-- begin SUPPLIED TEXT --

Re: Objects and Relations

From: Kevin Kirkpatrick <kvnkrkptrck_at_gmail.com>
Date: 31 Jan 2007 13:49:22 -0800
Message-ID: <1170280162.242191.293360_at_p10g2000cwp.googlegroups.com>


On Jan 31, 9:24 am, Bob Badour <bbad..._at_pei.sympatico.ca> wrote:
> Marshall wrote:
> > On Jan 30, 6:32 am, "David BL" <davi..._at_iinet.net.au> wrote:
>
> >>On Jan 30, 6:33 pm, "Marshall" <marshall.spi..._at_gmail.com> wrote:
>
> > Okay. Going to try to recreate my earlier post. Will not be
> > as good but hope to get the basic sense across, along
> > with some actual references to stuff.
>
> >>>>Consider the following relation
>
> >>>> charsInString(StringId, Index, Char) :- StringId has Char at
> >>>>Index
>
> >>>This isn't right as is, though; you're putting every string in
> >>>a single table. Coincidental cohesion; grouping things based
> >>>on a superficial type commonality. Are you going to put all
> >>>your ints in a single table also? I would expect not.
>
> >>I'm glad to see that you don't like the idea of putting all characters
> >>of all strings in a single table.
>
> >>I believe a relational database should treat strings as an ADT to be
> >>used for domains for attributes.
>
> > Yes, I'm aware of that perspective, and some people I really
> > respect subscribe to it. However I don't; if you encapsulate
> > a string as an ADT then you lose the ability to use the RA
> > on the characters, which I believe I've already demonstrated
> > has some utility.
>
> > I also have an argument that encapsulation itself is merely
> > a crutch to make up for the fact that a language lacks
> > declarative integrity constraints.
>
> >>>Instead, let's imagine we're in a nested relational system,
> >>>and strings are a relation type {index:int, c:char} I will use
> >>>the name S to denote the string at hand; sort of the analog
> >>>of "this" in an OO language.
>
> >>Well, I was assuming a flat relational system. If you are going to
> >>allow nested relations then I agree that things are rather
> >>different. In fact I believe this is a bit of a cop out. Please
> >>correct me if I'm wrong.
>
> > Not 100% sure I understand, but it sounds like you're saying
> > nested relations are a cop-out. If so I disagree. Again, this
> > is a theory group, so we do not have to restrict ourselves
> > to discussing existing implementations or SQL or whatever.

-- end SUPPLIED TEXT --

**THINGS TO DO**
A: Print the part of the forum thread on objects and relations starting at "On Jan 31, 9:24" and ending at "references to stuff.".
B: In the forum thread on objects and relations, what relation type are strings given in the imagined nested relational system?

-- begin RECORD EXTRACTS --

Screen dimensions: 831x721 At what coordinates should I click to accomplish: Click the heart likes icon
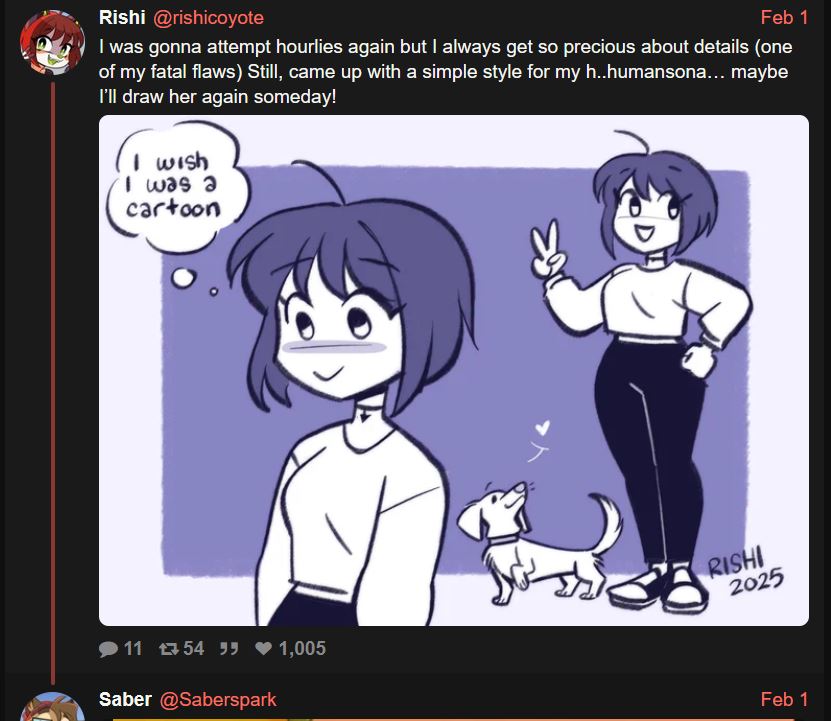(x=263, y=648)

-- end RECORD EXTRACTS --
-- begin RECORD EXTRACTS --

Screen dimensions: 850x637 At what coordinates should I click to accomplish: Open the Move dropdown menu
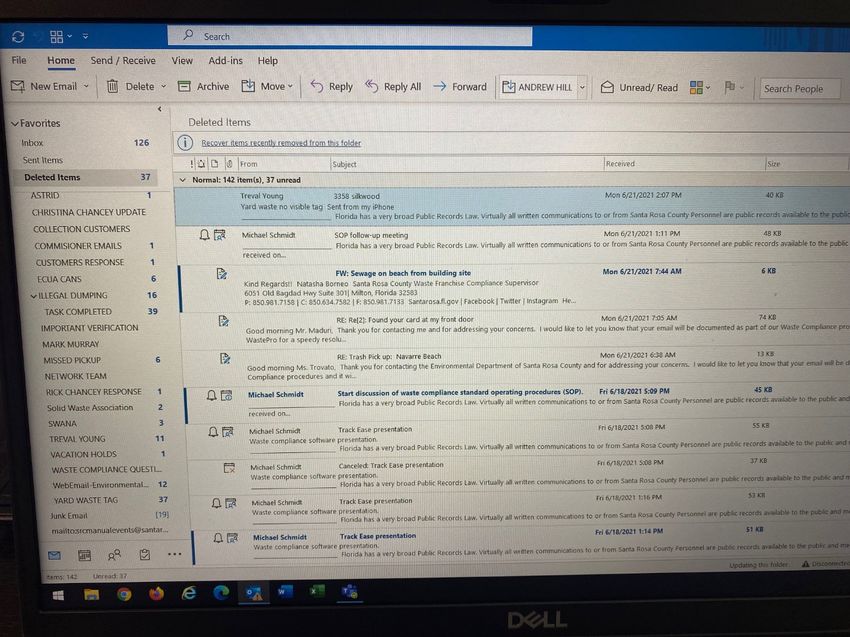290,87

-- end RECORD EXTRACTS --

**RESPONSES PER TASK**
A:
On Jan 31, 9:24 am, Bob Badour <bbad..._at_pei.sympatico.ca> wrote:
> Marshall wrote:
> > On Jan 30, 6:32 am, "David BL" <davi..._at_iinet.net.au> wrote:
>
> >>On Jan 30, 6:33 pm, "Marshall" <marshall.spi..._at_gmail.com> wrote:
>
> > Okay. Going to try to recreate my earlier post. Will not be
> > as good but hope to get the basic sense across, along
> > with some actual references to stuff.

B: {index:int, c:char}